Prof Lee Elliot Major, who advises the Government on social mobility issues, said: “The incredible academic success of a select few elite schools shines a stark light on the national social mobility challenges we face.

“There is no reason why we shouldn’t have candidates for Oxbridge colleges and other highly selective universities from every one of the thousands of schools across the country.”

There are two possible reasons why we might not.

1) Pupils self-select into those academic style schools that teach or Oxbridge levels. Or parents select, or the system of bursaries does, or the system does.

2) The vast majority of schools in the country are shit.

We can even propose a test to sort through these two possibilities. If those bemoaning the selectivity now start to argue that those good at getting into Oxbridge schools must be abolished then that’s an admission that we must kill good schools because the rest are shit.

Given that is what is usually proposed now we know.

This is wonderful

Prof Wale Adebanwi, another signatory, is the Rhodes Professor of Race Relations. The professorship was created in the early 1950s, following a donation from the then Rhodesian Selection Trust, who requested it be named in memory of Cecil Rhodes.

There’s actually a Rhodes Professor of Race Relations? At Oxford?

That the current holder is demanding the removal of the statue is just icing

Bit of a weak claim really

Universities will be just as crucial to the nation’s economic and social recovery from the pandemic. A new report by the National Centre for Entrepreneurship in Education (NCEE) is predicting that thousands of jobs, new businesses, and prosperity will be created across the UK through universities collaborating with employers and public services.

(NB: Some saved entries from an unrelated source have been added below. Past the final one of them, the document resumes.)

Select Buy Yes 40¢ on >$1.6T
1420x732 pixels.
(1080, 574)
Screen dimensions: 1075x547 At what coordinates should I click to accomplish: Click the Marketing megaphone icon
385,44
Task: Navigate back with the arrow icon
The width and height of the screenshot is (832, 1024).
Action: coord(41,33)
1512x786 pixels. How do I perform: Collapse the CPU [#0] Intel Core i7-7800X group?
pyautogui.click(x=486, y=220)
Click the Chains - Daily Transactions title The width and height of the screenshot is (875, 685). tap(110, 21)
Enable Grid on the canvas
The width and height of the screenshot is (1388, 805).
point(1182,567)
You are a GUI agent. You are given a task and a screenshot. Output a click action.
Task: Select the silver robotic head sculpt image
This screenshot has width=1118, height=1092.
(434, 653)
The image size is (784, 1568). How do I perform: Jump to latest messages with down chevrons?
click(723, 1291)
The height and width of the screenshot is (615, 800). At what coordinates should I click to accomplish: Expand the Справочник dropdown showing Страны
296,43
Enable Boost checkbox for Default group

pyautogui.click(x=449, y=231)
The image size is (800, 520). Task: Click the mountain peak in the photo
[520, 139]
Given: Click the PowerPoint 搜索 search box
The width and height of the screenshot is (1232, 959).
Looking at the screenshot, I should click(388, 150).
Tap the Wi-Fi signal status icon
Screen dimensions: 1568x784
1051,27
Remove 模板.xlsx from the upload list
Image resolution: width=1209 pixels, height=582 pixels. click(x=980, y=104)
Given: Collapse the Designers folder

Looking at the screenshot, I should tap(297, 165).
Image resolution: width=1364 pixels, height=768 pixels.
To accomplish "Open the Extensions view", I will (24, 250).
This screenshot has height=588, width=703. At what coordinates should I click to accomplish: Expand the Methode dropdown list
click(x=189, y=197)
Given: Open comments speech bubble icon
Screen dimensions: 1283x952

Over the next five years, it is forecast that universities will provide more than £11 billion worth of support and services to small enterprises, businesses, and not-for-profit organisations.

How cool.

Except, umm, the universities cost us £4 billion a year. Or £20 billion over the 5.

We’d be £9 billion better off if we didn’t pay the greivance studies folks at all and instead spent the money directly on the services to small enterprises, businesses, and not-for-profit organisations.

That’s the math department screwed then

Students could report their lecturers for “microaggressions” at one in four of Britain’s Russell Group universities, The Telegraph can disclose, with avoiding eye contact a potential offence on one campus.

Six universities in the group of 24 institutions cite microaggressions on their “Report + Support” and inclusivity webpages, where students and staff can report discriminatory behaviour.

On Durham University’s website, examples of such transgressions are “not giving someone eye contact”

Actual and proper mathematicians having a reputation for being somewhere out on that spectrum…..

Fire this man immediately

Simukai Chigudu is associate professor of African politics at the University of Oxford

The reason?

In modern Britain, colonialism has transcended its historical epoch. It exists in the present as a kind of nostalgia for the country’s hegemony on the world stage, while fuelling nationalism, buttressing white supremacy and generating anxieties about immigration and cultural change.

The argument against colonialism is nationalism and anxiety about immigration.

If no one was worried about Them Foreign coming over and running our country then there wouldn’t be an argument against colonialism, would there?

And the thing is a professor at Oxford is supposed to be able to reason through such points……

As educators, I think part of our professional mandate is to constantly improve equality, diversity and inclusion among students and colleagues.

Actually, some of us think that an important part of the job is to think.